Your answer needs to include each line of the records in which the string "page" can be found.

################

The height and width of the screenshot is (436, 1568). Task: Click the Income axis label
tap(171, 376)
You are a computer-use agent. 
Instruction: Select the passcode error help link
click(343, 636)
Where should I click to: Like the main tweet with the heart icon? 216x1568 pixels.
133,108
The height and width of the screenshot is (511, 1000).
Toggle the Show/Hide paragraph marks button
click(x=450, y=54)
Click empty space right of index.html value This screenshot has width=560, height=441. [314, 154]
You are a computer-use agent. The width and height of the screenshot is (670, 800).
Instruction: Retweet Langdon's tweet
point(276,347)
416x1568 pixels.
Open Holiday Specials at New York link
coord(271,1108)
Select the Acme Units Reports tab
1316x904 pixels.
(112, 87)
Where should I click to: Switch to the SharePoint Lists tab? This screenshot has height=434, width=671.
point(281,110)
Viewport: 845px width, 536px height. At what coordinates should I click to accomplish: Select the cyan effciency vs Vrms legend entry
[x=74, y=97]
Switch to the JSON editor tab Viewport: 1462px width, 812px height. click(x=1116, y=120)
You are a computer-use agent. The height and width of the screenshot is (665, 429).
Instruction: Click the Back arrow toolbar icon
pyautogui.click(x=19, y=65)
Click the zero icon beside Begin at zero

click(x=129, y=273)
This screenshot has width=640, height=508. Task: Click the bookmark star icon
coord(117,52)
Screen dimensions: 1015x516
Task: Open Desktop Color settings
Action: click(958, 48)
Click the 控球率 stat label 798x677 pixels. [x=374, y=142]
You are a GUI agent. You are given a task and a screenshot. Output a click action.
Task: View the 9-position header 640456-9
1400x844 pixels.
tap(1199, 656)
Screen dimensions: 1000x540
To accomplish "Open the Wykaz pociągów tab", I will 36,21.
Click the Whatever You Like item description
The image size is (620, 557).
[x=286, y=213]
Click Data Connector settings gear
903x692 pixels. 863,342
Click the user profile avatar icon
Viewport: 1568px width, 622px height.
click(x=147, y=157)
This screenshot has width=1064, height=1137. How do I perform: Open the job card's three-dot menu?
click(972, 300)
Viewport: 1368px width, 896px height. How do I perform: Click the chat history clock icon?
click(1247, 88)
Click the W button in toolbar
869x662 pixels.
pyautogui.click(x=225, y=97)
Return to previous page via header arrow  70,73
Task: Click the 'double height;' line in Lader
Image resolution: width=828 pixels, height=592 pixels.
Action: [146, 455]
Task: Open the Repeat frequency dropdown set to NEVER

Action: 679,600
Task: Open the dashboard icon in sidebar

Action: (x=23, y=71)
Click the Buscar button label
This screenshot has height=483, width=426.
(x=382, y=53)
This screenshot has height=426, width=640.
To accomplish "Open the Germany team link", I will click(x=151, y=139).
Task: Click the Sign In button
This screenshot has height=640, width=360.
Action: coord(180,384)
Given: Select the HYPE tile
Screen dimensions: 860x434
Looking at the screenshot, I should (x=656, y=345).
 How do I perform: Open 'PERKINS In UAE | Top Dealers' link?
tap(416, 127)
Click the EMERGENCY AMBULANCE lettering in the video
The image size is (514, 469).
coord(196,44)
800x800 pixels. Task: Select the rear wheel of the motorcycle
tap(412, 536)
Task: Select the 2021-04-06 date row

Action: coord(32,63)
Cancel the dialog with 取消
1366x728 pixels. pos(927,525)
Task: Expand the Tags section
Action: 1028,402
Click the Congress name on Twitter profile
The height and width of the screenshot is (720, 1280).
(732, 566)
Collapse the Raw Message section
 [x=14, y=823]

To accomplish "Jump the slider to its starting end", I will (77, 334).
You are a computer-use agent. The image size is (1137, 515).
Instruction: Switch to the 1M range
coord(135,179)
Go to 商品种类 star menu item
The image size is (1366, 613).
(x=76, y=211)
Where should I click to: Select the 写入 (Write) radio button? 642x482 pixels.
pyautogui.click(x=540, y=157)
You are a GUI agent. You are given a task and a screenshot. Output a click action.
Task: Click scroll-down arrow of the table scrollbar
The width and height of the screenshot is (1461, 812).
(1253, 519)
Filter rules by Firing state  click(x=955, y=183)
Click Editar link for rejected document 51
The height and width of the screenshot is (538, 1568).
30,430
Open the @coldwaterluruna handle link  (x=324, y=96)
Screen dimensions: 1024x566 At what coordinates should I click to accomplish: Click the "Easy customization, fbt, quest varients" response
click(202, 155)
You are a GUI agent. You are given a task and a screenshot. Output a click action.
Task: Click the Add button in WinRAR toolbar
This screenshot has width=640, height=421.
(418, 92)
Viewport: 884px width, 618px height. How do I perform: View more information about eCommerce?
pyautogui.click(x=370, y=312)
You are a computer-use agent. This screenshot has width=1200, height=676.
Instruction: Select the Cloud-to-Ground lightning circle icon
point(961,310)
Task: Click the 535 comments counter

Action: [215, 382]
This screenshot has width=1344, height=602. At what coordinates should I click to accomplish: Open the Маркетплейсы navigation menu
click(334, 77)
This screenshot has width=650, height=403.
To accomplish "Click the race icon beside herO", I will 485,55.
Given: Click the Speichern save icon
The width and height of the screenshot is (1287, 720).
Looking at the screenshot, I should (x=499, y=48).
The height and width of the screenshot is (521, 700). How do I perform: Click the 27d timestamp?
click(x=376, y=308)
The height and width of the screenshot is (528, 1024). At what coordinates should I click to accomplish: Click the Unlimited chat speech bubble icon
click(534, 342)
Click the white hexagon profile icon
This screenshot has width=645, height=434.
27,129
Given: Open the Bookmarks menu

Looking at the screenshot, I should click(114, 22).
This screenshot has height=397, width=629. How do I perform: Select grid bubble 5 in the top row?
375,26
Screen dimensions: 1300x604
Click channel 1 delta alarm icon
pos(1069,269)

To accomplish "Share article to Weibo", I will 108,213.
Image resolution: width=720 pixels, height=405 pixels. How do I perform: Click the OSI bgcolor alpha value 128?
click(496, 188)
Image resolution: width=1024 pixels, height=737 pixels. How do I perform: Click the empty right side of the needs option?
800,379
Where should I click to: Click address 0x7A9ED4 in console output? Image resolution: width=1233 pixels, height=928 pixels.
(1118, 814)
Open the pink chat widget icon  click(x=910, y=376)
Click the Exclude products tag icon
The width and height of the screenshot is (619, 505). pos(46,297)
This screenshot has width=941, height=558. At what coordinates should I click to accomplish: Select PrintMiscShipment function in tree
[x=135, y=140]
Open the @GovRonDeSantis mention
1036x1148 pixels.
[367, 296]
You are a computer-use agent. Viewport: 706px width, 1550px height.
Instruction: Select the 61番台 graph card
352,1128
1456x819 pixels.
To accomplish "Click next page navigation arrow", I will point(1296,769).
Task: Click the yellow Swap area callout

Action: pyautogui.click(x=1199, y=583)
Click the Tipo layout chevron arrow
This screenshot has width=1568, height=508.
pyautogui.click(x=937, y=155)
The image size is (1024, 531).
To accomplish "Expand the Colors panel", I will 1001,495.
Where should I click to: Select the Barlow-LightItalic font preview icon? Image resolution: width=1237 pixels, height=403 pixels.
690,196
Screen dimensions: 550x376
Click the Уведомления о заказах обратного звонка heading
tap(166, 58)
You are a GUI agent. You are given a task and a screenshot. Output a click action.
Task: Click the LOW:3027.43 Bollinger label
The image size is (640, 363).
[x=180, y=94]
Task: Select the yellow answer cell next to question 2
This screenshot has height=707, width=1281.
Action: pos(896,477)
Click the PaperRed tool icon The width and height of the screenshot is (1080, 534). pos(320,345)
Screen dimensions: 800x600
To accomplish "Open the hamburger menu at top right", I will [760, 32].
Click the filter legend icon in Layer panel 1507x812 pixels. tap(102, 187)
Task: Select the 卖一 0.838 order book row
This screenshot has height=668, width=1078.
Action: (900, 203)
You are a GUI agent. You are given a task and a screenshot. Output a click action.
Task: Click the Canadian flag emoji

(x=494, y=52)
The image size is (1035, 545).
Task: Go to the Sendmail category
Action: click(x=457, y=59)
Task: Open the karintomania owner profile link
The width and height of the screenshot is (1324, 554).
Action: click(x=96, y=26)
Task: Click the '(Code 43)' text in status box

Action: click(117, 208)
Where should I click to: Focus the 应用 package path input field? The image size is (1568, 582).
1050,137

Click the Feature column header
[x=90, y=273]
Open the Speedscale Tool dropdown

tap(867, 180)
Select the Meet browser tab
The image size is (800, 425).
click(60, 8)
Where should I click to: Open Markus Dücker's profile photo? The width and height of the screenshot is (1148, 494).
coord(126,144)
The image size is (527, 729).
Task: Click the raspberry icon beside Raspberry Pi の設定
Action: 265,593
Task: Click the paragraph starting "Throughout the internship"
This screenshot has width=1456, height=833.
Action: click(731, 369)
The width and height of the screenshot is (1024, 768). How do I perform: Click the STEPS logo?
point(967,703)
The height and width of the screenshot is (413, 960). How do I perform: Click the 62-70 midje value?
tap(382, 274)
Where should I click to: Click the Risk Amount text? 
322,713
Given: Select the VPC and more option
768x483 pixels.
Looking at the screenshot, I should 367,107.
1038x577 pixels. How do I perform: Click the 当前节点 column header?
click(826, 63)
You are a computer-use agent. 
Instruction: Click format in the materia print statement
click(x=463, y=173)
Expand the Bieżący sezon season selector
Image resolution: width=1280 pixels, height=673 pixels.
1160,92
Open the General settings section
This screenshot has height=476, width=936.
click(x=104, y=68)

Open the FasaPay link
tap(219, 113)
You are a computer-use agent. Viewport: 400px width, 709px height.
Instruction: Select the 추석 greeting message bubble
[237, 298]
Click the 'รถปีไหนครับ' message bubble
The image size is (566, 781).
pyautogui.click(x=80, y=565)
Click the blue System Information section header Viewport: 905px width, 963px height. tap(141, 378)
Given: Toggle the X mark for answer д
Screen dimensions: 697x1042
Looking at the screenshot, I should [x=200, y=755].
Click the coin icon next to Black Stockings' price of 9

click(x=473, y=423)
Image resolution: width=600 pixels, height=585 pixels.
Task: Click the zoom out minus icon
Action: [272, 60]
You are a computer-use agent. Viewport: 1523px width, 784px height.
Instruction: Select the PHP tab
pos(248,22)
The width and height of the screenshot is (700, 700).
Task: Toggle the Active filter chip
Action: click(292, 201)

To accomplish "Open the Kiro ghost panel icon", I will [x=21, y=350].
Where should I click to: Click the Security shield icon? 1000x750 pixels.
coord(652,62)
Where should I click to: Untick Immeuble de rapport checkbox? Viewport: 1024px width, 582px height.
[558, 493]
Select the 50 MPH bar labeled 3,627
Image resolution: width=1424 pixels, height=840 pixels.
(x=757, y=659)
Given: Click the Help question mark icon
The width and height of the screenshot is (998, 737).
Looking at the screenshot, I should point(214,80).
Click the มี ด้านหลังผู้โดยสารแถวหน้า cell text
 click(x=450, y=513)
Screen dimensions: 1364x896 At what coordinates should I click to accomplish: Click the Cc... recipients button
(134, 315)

################

Task output:
Return to previous page via header arrow  70,73
To accomplish "Click next page navigation arrow", I will point(1296,769).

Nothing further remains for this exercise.